30 March 2021

Peer-to-peer Lending: Commerce Commission v. Harmoney

As a negotiating tactic, it failed. Challenged by Commerce Commission that its platform fee was an unreasonable credit charge, Harmoney asked what might be considered reasonable.  That is for the court to decide, the Commission responded. 

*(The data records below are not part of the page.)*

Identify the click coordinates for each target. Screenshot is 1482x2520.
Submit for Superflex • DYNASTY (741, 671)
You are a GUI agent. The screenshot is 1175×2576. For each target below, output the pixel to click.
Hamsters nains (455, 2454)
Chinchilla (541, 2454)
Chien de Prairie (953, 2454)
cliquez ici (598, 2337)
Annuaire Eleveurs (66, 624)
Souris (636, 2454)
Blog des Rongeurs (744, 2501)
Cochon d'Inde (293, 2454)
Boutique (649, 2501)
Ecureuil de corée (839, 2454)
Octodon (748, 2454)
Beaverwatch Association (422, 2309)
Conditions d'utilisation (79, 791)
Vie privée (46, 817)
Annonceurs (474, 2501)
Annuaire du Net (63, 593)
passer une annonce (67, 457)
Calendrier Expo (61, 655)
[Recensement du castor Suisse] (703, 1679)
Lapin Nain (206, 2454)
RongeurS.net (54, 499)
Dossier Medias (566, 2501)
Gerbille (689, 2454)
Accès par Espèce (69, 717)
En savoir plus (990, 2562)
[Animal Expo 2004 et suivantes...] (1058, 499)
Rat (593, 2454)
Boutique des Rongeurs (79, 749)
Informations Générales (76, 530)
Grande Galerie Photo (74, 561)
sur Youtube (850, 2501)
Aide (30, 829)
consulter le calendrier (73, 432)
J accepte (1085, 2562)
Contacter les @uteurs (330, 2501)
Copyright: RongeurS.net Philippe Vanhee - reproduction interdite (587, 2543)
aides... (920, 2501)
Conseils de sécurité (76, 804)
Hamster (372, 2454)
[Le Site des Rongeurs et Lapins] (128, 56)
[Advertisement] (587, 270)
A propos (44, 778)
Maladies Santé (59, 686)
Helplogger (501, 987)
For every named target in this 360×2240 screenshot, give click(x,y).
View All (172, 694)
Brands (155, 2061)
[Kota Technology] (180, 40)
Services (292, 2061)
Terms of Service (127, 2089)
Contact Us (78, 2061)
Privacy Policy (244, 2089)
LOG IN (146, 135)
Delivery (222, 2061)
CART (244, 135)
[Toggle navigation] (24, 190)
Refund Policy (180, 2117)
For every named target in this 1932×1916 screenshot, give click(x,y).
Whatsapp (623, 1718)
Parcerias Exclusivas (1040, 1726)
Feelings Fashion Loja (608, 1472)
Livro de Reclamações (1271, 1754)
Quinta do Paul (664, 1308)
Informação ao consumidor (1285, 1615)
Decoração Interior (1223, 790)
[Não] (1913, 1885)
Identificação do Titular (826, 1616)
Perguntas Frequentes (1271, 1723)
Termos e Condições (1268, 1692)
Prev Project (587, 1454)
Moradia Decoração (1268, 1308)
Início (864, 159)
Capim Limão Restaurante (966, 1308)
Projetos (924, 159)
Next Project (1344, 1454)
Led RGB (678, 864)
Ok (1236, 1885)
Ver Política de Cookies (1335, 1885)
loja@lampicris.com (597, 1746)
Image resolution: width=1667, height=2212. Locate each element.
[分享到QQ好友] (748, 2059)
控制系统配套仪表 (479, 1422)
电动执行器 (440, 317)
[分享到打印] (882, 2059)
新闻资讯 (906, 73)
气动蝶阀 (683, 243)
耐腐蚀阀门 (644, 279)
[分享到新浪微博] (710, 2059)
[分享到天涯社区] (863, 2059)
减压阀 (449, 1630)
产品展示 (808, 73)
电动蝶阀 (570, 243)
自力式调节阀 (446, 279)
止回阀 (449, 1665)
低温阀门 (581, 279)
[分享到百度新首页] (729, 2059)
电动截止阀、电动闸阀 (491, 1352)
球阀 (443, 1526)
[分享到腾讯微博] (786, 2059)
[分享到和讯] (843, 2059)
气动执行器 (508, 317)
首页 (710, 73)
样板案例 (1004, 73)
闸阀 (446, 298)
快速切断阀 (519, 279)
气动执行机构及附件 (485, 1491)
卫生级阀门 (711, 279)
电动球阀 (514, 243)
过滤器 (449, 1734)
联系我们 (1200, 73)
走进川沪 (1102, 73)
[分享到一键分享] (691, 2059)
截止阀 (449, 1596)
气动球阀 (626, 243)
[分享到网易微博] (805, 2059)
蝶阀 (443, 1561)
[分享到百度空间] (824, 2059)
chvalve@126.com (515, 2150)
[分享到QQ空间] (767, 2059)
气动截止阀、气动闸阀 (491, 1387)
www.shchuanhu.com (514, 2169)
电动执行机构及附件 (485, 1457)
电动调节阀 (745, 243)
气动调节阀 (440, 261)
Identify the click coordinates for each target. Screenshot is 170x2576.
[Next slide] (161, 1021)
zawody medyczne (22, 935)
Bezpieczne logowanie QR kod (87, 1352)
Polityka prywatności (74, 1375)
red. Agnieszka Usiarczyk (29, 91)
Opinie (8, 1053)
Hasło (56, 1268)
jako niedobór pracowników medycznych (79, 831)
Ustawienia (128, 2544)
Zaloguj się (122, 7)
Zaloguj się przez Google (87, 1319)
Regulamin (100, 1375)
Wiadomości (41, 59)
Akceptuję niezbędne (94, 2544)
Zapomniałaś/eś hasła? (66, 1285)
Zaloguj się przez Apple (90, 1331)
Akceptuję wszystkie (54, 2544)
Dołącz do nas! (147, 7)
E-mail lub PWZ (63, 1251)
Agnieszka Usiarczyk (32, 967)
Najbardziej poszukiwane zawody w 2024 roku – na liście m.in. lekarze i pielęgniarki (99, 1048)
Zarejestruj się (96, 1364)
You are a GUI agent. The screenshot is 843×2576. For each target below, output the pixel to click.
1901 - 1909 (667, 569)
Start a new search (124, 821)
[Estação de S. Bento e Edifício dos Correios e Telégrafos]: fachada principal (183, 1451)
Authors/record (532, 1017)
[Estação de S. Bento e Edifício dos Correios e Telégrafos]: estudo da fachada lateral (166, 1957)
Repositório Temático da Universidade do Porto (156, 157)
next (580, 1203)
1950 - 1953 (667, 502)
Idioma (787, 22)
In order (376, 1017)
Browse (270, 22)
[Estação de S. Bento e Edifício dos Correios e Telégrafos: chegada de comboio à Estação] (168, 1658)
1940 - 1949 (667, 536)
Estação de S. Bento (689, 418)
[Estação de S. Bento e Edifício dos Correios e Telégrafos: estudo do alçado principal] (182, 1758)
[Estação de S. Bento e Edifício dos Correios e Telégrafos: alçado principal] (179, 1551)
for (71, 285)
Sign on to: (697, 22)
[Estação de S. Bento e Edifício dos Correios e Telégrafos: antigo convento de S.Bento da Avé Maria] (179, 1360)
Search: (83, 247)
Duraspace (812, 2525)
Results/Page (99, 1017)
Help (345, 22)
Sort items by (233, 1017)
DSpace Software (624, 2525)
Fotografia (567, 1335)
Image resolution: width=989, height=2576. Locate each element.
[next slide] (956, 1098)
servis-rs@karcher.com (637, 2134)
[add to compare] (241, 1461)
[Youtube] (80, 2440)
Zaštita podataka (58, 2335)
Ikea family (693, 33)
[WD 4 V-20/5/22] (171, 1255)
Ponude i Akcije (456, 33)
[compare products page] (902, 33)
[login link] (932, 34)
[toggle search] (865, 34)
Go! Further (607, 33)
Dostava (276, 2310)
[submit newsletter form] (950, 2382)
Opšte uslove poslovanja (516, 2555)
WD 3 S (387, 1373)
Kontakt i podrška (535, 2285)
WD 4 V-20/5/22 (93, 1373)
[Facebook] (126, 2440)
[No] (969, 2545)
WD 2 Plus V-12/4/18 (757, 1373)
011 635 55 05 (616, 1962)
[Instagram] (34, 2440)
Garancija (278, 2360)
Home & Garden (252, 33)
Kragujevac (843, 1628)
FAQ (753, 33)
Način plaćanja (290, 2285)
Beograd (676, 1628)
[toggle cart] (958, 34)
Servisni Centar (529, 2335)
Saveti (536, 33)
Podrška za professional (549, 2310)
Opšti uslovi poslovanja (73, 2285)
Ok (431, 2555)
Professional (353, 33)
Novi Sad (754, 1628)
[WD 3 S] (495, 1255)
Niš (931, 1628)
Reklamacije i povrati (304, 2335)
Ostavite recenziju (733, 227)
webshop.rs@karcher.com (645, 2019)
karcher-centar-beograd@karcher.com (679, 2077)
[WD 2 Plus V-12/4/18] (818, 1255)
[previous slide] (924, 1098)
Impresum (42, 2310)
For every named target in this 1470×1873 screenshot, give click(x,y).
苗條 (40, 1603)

In 2018, the High Court ruled Harmoney’s ‘platform fee’ charged on each ‘peer-to-peer’ loan formed part of the loan contract, being part of the cost of credit.  Harmoney argued unsuccessfully that it did not make loans; it was merely a ‘match-maker’ bringing together lenders and borrowers.  This litigation is ongoing.  The Commission alleges Harmoney’s charges levied as a platform fee are unreasonable in that they exceed its costs for establishment of a loan contract.  Harmoney responded, requesting a detailed analysis by Commerce Commission as what might be a reasonable charge.  Ostensibly, this request was to narrow the issues before heading back to court.  In practice, it would enable Harmoney to sharpen its pencil in offering an out-of-court settlement.  Commerce Commission refused to play ball.  It does not have details of Harmoney’s cost structure, it said.  That is for Harmoney to disclose.  The High Court agreed.